Дальше произошло неожиданное для Мити. За ним погнался не только Дурындин, но и Кобыла. И когда Митя забегал в реку, она с берега туфлей в руке указывала на него глухонемому, который все равно не мог ее слышать:
— Вон он, вынырнул! Сзади! Хватай его, немец!
В воде Митя был как рыба. Дурындин же чуть не утонул. Он плохо плавал, а за Митей в воду полез не из желания отомстить. Просто весть о нахождении Митей клада распространилась уже по всему Старому городу и дошла даже до глухонемых. И все почему-то были уверены, что нашел он сокровища князя Славинецкого, те самые, искомые из поколения в поколение, несметные.
На том берегу, в месте пустом, безлюдном, где Митя просушил одежду, на него набрел старик Копеич.

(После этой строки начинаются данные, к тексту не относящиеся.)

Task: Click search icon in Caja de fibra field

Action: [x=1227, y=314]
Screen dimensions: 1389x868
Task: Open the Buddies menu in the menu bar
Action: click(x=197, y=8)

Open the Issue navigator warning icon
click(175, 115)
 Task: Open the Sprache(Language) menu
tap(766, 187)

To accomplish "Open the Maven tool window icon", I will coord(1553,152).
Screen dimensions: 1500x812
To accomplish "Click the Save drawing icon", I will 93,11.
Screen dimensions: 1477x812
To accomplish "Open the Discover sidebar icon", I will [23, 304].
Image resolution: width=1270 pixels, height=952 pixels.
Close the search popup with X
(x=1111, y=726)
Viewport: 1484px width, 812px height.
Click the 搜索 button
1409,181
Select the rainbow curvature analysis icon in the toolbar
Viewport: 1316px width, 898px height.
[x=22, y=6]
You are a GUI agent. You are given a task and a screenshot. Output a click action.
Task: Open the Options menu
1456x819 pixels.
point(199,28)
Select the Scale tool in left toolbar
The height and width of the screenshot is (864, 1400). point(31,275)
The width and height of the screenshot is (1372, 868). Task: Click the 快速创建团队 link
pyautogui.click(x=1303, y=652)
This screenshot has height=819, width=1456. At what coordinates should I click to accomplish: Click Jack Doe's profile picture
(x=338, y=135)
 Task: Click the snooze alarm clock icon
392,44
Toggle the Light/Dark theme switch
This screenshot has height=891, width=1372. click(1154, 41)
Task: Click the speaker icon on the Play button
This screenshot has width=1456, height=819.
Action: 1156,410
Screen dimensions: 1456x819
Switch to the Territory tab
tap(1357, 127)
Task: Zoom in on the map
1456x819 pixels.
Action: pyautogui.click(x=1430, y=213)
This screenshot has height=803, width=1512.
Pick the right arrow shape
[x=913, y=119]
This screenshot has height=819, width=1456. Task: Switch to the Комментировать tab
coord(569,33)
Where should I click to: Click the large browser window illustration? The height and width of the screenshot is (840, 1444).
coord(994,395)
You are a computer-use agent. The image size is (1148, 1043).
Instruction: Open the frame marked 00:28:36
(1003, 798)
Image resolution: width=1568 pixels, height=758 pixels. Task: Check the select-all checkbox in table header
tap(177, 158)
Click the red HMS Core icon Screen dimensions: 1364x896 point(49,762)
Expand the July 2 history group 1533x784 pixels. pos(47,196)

— Митенька, деточка… — говорил он, идя к Мите с распростертыми руками, готовыми обнять его. — А я думаю: кто это тут свистит? Наверное, Митя, никто же лучше его… Дай-ка, думаю, конфетку ему…
Копеич полез в карман, не спуская с Мити ласкового взора. Лицо его выражало одну любовь. Для Мити его лицо было точь-в-точь как у Дурындина, когда тот тащил Раису в кусты. «Он меня мучить хочет!» — кинулся Митя от него в реку, к другому берегу.
Не все люди в Старошумске знали Митю в лицо, но вскоре после старика Копеича встретился ему еще человек, узнавший его, — Колпачок. Колпачок тоже хотел обхватить его руками, но Митя очень не любил, когда его хватали руками. Никогда доселе люди не обращали на него столько внимания за одно утро. После встречи с Колпачком Мите захотелось быть одному, как прежде, чтобы никто не замечал его. Рядом оказался забор психиатрической больницы, а за забором — Митя не однажды перелезал туда — был больничный сад, обычно безлюдный и полный птиц. Митя перелез через забор и услышал где-то в глубине сада, ближе к больнице, пение трубы.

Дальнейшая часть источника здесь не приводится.